On a global scale, Alzheimer’s disease (AD) is the most common neurodegenerative disease. The clinical presentation includes the presence of intracellular neurofibrillary tangles and extracellular amyloid plaques that lead to neuronal dysfunction and cell death.
Amyloid Precursor Protein (APP) is a 100-140 kDa transmembrane glycoprotein that plays a major role in the pathogenesis of AD. In healthy individuals, APP cleavage by α-secretase generates a C83 carboxy-terminal fragment and soluble APP, which is associated with normal synaptic transmission.
In the diseased state, APP is abnormally cleaved first by β-secretase and then γ-secretase. This releases the amyloid beta (Aβ) peptides Aβ40 and Aβ42, neurotoxic fragments capable of oligomerizing, aggregation, and subsequent plaque formation. The buildup of Aβ40/42 inhibits ion channels, impedes calcium homeostasis, and impairs neuronal energy metabolism, eventually leading to neuronal cell death.
In addition, proteolytic processing and secretion APP can be affected by phosphorylation.
APP Processing by Secretase Enzymes
Three hallmarks of AD include:
Abnormal processing of APP and the release of the neurotoxic Aβ fragments as described above results first in the aggregation of Aβ into oligomers that subsequently group together to form fibrils. Next, the fibrils cluster together to form amyloid plaques. These plaques prevent synaptic transmission, activate inflammatory responses, and disrupt neuronal metabolism, which all contribute to the death of the neuron.
To determine the physiological and pathogenic function of APP and Aβ in AD, it is important to have a method of accurate and definitive measurement for these proteins.

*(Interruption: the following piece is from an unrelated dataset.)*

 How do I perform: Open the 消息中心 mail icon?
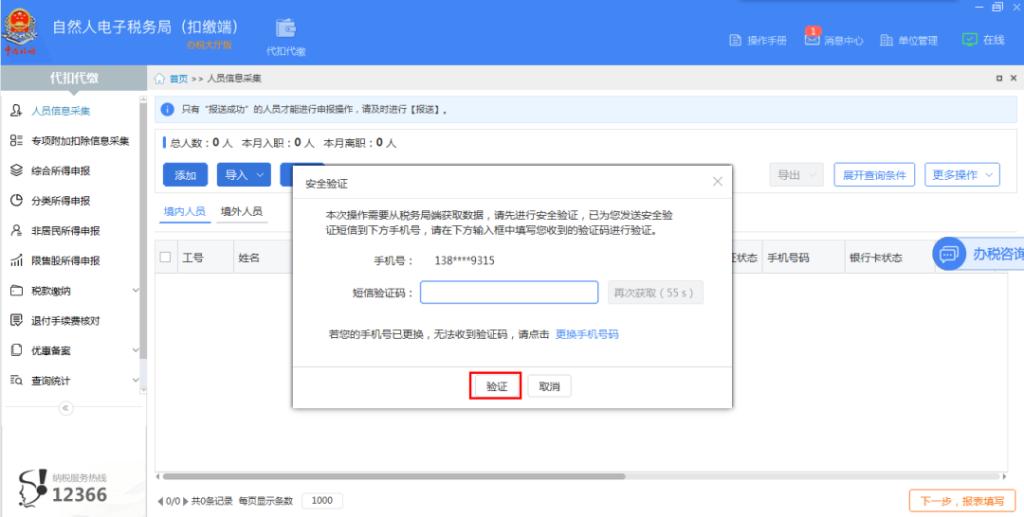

The solubility and quantity of Aβ has been implicated in the differential presentation of AD. While APP is in high abundance, Aβ is found in low abundance (picomolar) quantities as measured in human cerebro-spinal fluid. Traditional approaches to determine expression levels of APP and Aβ have been through immunohistochemistry, qPCR, and ELISA.
The detection of Aβ in plasma has been challenging, although progress has been made through mass spectrometry and other methods. Detecting changes to levels of Aβ peptides could be beneficial to making an early diagnosis of AD, and potentially resulting in a more positive clinical outcome.

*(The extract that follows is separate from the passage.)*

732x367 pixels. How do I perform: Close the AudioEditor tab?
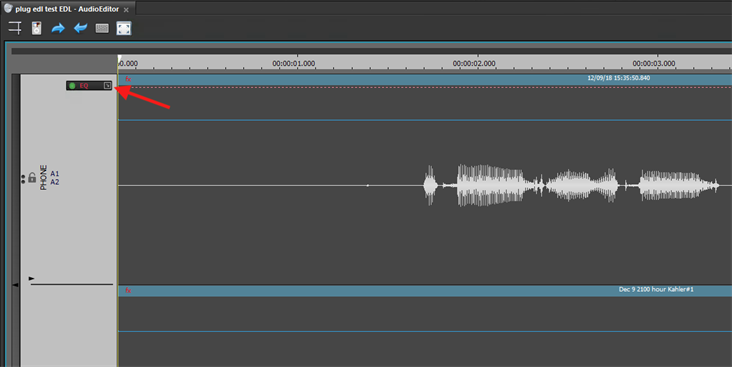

Recent research has suggested that accumulation of Aβ results in phagocytosis and clearance by microglia. In addition, microglia are known to tightly pack the aggregated Aβ, which prevents the addition of new Aβ to plaques, and in turn, protects neurons from degeneration in a TREM2- and apoE-dependent manner.
As a therapeutic, pharmaceutical companies are driven towards creating novel treatments to lessen the levels of Aβ in the brain. By assisting in the clearance of plaques, anti-amyloid immunotherapies represent a potential direction in the treatment of AD.